** PROBLEM **
How many lines in the records below contain the word "left"? Reply with that number only.

** Stored items **
__________

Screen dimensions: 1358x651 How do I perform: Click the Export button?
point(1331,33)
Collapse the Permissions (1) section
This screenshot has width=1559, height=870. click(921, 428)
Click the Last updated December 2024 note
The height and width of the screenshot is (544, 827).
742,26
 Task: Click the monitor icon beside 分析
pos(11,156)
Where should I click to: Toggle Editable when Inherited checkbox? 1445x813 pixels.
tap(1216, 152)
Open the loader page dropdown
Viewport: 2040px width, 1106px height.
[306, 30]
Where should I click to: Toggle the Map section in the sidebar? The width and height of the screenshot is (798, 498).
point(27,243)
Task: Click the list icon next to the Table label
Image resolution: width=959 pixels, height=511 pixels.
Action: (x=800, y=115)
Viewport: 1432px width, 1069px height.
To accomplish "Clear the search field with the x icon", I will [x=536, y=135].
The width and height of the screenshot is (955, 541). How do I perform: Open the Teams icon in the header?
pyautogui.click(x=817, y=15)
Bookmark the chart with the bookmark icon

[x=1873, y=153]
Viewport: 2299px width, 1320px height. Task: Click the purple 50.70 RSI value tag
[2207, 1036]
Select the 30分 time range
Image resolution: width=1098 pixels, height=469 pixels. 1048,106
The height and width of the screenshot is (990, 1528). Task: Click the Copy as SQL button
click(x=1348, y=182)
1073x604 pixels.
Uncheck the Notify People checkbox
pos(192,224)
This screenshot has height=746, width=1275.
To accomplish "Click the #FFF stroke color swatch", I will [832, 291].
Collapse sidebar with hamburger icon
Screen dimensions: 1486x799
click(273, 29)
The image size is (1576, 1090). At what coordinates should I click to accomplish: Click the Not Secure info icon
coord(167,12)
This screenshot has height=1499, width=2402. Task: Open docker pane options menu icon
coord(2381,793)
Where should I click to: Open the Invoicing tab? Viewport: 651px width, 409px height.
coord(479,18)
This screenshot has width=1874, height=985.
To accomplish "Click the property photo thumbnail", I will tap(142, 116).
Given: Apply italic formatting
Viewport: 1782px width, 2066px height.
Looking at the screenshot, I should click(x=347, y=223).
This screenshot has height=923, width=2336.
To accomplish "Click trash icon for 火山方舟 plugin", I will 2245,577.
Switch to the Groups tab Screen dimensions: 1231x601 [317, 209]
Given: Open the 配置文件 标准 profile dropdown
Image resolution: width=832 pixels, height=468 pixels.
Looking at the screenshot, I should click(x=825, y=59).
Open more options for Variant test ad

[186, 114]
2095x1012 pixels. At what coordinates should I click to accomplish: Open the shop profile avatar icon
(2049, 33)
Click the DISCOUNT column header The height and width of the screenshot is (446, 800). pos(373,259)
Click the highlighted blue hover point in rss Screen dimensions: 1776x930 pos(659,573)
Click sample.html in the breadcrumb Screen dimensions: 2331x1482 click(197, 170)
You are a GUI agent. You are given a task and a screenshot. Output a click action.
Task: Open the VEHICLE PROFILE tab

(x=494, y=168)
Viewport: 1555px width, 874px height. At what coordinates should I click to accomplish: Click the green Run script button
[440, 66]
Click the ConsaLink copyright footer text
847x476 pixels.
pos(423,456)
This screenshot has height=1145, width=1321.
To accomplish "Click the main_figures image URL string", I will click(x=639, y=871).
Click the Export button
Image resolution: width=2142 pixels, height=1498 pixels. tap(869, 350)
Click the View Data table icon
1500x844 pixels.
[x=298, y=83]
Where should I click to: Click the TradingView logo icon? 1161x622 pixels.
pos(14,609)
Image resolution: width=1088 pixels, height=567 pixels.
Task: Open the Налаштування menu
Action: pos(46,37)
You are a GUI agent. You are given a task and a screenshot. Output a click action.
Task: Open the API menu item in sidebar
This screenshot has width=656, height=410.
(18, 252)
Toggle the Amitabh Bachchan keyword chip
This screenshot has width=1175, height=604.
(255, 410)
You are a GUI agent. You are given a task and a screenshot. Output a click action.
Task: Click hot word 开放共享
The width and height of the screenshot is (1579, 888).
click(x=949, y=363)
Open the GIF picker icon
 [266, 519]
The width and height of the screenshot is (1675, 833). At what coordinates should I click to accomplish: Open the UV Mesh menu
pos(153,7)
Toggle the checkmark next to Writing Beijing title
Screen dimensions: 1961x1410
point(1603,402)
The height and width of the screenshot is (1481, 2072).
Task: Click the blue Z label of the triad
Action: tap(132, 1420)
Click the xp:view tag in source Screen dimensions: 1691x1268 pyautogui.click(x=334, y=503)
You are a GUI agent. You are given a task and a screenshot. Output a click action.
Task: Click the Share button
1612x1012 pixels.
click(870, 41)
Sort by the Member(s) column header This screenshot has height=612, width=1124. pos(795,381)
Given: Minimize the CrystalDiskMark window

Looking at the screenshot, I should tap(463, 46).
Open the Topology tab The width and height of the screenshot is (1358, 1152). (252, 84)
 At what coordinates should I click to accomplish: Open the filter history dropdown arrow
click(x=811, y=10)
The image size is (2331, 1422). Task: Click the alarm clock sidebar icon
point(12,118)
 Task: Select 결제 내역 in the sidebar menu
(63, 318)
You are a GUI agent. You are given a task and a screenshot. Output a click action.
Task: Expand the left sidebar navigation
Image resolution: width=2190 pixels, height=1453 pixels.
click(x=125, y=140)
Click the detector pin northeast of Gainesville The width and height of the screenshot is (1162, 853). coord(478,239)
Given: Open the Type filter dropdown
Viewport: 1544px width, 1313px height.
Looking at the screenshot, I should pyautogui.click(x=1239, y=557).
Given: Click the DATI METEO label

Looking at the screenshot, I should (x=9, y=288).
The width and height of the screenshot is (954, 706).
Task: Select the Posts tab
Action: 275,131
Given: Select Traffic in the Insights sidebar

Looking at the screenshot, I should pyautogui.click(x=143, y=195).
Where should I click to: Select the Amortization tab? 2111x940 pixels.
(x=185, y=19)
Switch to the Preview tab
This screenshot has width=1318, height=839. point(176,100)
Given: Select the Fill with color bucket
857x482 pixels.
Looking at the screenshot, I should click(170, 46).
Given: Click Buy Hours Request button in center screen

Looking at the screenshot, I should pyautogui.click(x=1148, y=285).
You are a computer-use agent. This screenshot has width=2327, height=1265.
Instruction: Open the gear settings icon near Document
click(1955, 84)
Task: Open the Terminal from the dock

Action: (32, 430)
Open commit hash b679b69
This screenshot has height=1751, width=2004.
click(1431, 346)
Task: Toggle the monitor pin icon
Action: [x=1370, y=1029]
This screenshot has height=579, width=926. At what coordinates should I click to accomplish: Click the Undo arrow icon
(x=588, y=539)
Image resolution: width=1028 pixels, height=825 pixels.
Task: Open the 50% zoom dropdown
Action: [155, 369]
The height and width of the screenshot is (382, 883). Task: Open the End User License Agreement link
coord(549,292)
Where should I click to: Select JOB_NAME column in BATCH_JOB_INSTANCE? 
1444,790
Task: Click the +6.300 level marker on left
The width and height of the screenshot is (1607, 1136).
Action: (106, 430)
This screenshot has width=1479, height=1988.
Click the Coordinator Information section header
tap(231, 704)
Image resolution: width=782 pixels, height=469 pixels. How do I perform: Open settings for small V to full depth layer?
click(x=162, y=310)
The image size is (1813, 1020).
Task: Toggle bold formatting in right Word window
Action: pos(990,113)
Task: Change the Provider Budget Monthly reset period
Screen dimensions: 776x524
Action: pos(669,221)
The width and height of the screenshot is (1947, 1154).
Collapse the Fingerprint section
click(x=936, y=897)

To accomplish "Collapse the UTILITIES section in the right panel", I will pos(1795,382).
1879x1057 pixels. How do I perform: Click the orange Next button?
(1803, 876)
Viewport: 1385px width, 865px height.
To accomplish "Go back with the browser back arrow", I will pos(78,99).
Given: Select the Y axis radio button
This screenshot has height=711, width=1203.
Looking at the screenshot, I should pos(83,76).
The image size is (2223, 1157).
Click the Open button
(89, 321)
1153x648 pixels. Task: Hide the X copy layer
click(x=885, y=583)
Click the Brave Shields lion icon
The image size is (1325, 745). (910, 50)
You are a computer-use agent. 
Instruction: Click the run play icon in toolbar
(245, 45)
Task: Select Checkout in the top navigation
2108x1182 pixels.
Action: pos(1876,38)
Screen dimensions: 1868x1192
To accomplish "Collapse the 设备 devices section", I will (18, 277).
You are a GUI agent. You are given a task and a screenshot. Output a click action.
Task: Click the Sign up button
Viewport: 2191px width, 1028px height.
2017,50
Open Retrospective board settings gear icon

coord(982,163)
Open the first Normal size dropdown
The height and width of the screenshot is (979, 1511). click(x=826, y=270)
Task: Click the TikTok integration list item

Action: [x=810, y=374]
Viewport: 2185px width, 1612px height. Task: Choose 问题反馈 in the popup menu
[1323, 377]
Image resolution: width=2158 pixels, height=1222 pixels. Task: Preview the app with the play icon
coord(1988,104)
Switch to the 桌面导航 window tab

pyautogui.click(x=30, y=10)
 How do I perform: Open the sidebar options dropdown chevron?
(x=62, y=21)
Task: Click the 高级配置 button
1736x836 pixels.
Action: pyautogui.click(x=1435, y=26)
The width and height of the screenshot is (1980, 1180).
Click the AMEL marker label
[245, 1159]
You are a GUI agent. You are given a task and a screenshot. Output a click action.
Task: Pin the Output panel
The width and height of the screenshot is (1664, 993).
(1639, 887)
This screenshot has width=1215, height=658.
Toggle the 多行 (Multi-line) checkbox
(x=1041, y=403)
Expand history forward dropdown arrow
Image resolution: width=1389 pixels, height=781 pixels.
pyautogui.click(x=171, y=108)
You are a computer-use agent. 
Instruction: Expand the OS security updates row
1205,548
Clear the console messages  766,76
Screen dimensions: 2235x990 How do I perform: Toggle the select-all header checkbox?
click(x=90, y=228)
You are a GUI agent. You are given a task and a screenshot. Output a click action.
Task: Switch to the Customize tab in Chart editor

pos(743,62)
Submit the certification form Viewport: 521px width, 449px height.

__________

** TASK RESULT **
2